Problem requirements. Reproduce the text lines of every entry below word for word, leaving out the pictures.

======== Provided data ========

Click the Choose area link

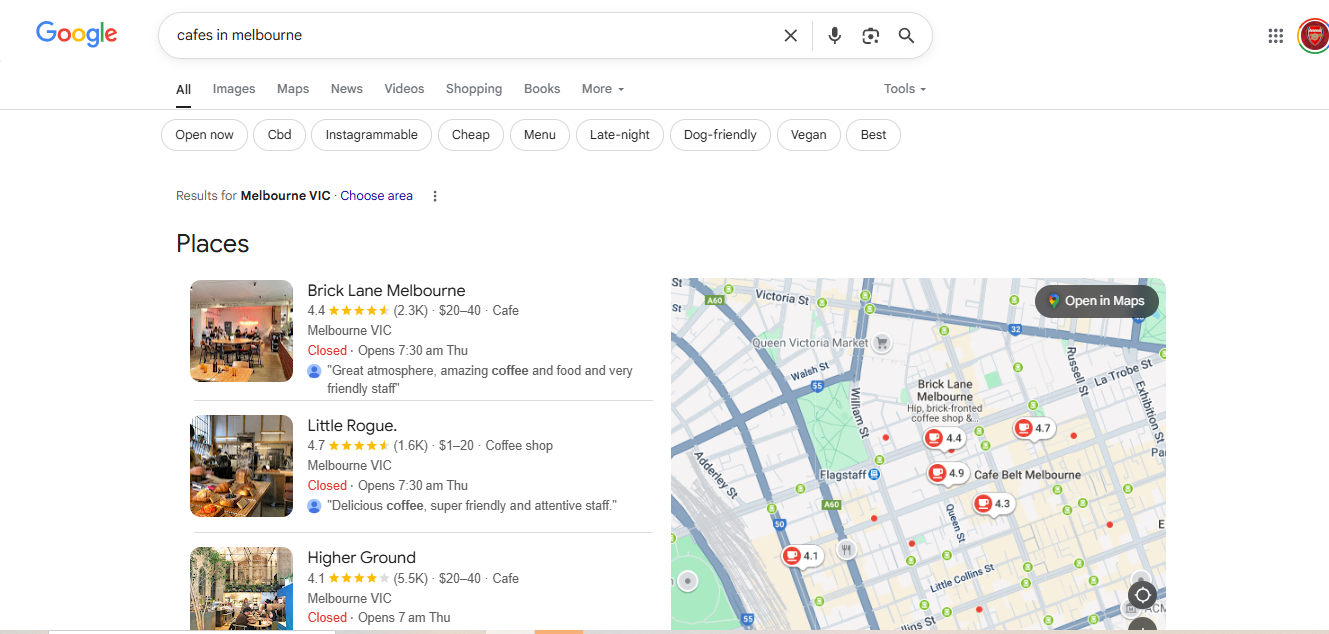(x=376, y=196)
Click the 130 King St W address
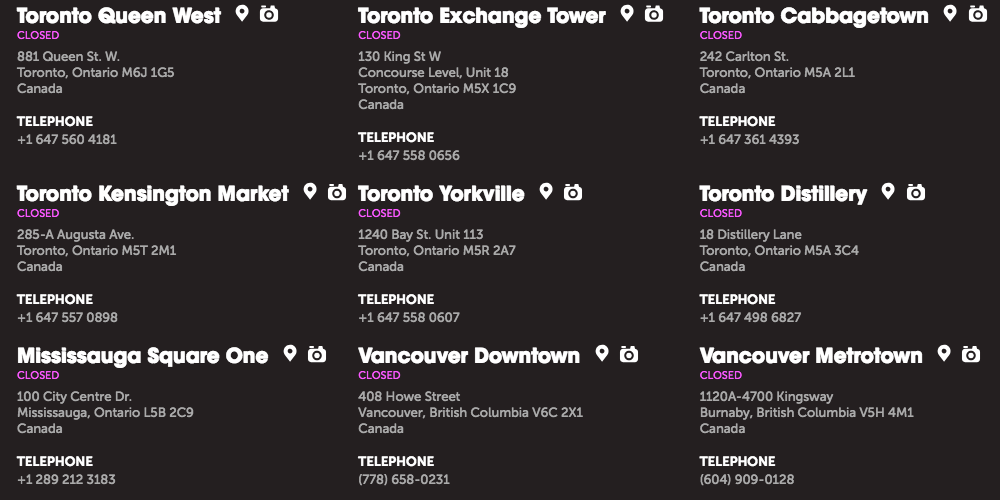Viewport: 1000px width, 500px height. tap(399, 56)
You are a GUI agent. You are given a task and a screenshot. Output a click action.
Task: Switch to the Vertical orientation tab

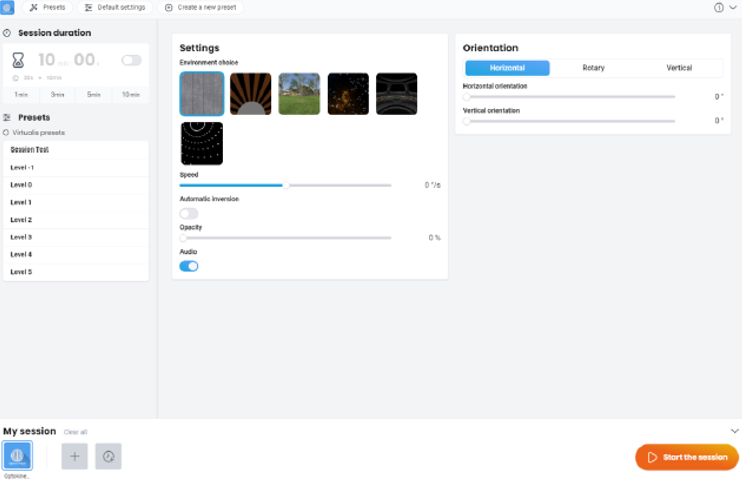(x=679, y=68)
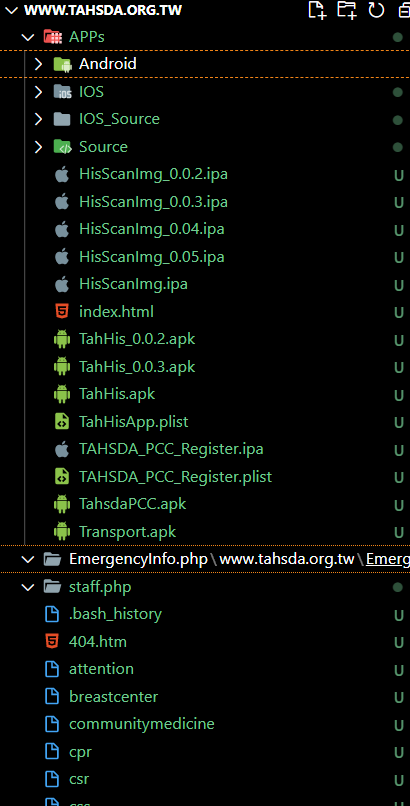
Task: Refresh the explorer with reload icon
Action: click(376, 10)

========

Solution to this task.
Click the Choose area link

(x=376, y=196)
Click the 130 King St W address
Viewport: 1000px width, 500px height. tap(399, 56)
You are a GUI agent. You are given a task and a screenshot. Output a click action.
Task: Switch to the Vertical orientation tab

(x=679, y=68)
Task: Refresh the explorer with reload icon
Action: click(376, 10)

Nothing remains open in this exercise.